Required action:
Write each line word for word, from the line that contains "1280x800 pixels. Task: Click" through the last line of the material below.

-*-*-

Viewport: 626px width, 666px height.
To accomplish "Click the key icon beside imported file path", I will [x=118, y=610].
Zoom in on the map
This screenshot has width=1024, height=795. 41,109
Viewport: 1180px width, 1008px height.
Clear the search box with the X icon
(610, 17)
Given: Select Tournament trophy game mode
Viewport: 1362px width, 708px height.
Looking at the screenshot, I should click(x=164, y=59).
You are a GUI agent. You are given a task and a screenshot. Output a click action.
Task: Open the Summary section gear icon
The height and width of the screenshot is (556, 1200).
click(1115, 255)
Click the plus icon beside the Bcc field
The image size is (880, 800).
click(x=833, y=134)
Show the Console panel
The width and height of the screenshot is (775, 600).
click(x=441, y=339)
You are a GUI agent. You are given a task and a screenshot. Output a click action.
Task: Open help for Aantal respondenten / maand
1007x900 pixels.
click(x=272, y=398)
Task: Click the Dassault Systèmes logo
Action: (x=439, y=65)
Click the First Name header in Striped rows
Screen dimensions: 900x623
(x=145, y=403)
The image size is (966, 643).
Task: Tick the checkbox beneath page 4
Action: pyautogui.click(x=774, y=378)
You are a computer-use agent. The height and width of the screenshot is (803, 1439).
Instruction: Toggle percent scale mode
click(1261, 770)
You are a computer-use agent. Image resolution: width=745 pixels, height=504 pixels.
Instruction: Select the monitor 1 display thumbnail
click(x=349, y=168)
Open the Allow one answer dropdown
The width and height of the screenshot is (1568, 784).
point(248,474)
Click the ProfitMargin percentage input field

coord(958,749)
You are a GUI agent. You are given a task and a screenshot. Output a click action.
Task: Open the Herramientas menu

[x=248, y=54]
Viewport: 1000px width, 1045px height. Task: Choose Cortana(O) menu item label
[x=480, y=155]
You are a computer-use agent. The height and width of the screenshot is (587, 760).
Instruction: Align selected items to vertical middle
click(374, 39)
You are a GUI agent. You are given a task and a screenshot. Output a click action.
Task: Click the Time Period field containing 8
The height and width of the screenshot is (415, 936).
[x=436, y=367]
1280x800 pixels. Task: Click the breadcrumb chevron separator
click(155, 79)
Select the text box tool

-*-*-

Result:
1280x800 pixels. Task: Click the breadcrumb chevron separator
click(155, 79)
Select the text box tool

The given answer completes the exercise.